"""
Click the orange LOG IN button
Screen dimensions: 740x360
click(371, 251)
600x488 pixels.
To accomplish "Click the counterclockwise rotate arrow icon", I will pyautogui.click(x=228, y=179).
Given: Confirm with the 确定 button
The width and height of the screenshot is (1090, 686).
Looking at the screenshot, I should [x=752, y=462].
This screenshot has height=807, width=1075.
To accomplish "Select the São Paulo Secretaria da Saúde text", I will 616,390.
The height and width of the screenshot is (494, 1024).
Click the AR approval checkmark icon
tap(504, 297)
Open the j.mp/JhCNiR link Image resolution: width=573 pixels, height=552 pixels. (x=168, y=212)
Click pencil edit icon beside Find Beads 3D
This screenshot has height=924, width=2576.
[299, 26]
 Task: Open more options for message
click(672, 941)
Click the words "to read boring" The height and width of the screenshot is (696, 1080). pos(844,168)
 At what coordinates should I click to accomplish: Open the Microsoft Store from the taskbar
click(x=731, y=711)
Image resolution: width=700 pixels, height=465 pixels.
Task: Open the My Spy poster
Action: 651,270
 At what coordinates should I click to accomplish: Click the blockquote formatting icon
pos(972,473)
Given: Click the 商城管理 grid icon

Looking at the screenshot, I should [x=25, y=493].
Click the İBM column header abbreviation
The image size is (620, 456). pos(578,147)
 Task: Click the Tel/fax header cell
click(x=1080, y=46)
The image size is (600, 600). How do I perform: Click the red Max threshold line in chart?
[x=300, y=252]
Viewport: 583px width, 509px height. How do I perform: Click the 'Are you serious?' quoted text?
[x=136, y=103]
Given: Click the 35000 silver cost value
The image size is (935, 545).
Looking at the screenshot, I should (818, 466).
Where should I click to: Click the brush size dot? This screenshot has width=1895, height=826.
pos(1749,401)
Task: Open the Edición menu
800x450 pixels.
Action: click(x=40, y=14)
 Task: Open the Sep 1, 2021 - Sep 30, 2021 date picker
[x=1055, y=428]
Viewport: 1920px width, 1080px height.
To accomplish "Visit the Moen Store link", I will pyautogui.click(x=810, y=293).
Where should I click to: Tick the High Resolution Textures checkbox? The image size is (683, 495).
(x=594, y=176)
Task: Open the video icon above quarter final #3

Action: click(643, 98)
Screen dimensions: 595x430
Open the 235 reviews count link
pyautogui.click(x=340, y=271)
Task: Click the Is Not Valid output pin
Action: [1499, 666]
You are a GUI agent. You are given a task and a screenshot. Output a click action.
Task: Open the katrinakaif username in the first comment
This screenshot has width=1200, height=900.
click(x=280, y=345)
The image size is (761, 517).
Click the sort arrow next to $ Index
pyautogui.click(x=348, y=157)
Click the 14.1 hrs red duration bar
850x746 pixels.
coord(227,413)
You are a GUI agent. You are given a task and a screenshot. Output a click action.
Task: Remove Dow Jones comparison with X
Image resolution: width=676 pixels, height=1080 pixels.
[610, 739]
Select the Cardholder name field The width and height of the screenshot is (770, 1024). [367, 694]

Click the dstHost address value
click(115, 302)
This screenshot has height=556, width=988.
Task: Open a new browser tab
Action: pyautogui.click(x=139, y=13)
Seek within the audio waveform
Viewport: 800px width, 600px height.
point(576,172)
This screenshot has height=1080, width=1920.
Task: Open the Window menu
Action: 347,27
"""
**GIVEN PROBLEM:** Please rewrite the material, beginning at the line that has "This screenshot has height=807, width=1075." and stopping after the line that has "tap(504, 297)", keeping every line and raising each answer coordinate by 28.

**RESPONSE TO THE TASK:**
This screenshot has height=807, width=1075.
To accomplish "Select the São Paulo Secretaria da Saúde text", I will 644,418.
The height and width of the screenshot is (494, 1024).
Click the AR approval checkmark icon
tap(532, 325)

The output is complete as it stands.